§ ABOUT THIS EXERCISE: From the records below, transcribe exactly the lines that begin at the line with "Task: Click the blue Repeat arrow icon" and end at the line with "520x404 pixels.", both included.

§ DATASET RECORDS:
○ ○ ○ ○ ○ ○ ○
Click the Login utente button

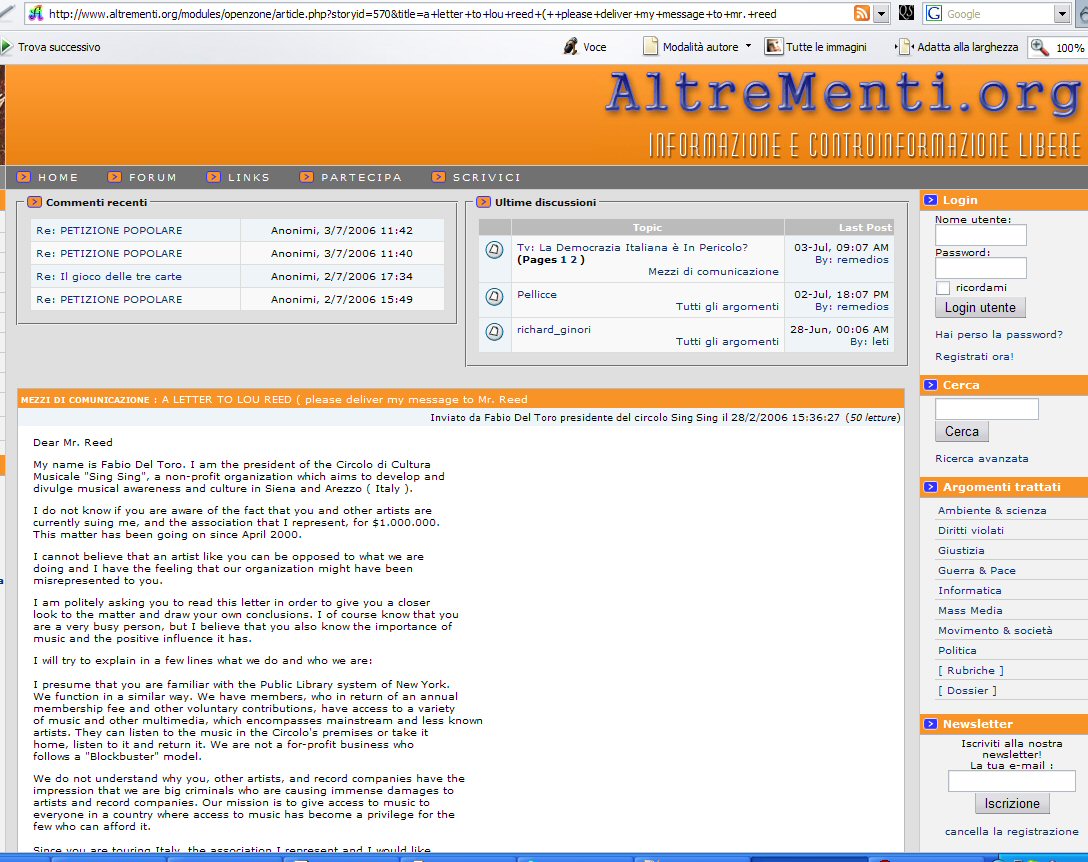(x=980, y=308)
○ ○ ○ ○ ○ ○ ○
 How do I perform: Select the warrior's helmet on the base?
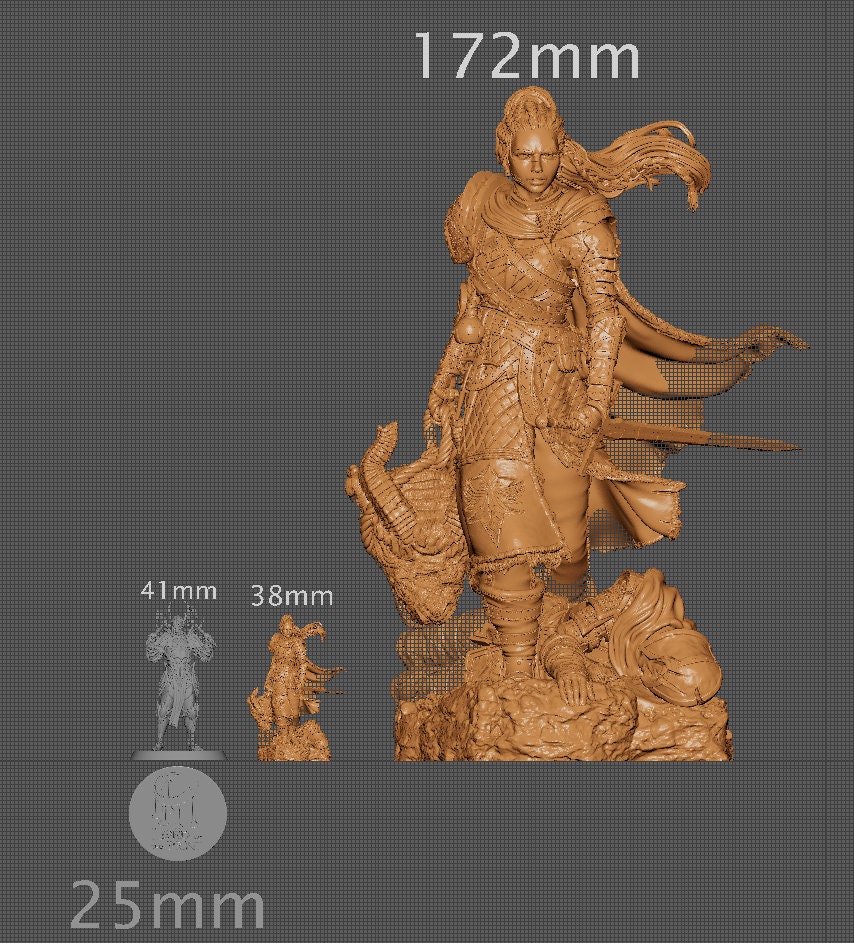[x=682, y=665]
○ ○ ○ ○ ○ ○ ○
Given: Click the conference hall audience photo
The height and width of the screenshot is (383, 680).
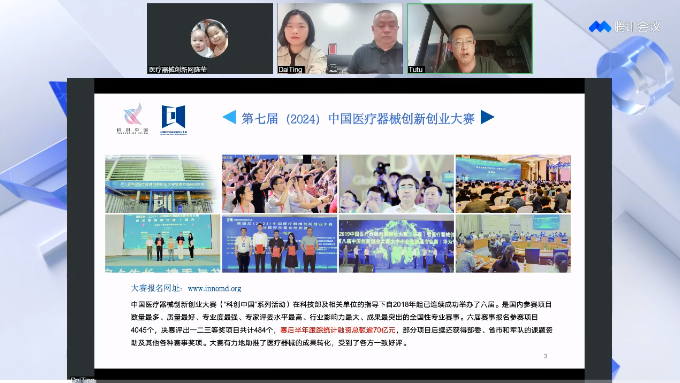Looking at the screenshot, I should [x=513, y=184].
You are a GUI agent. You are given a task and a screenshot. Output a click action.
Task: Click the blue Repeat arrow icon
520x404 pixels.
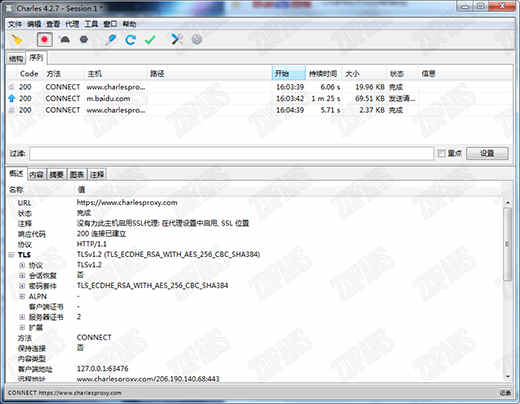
○ ○ ○ ○ ○ ○ ○
§ SOLUTION TO THE PROBLEM:
Task: Click the blue Repeat arrow icon
520x404 pixels.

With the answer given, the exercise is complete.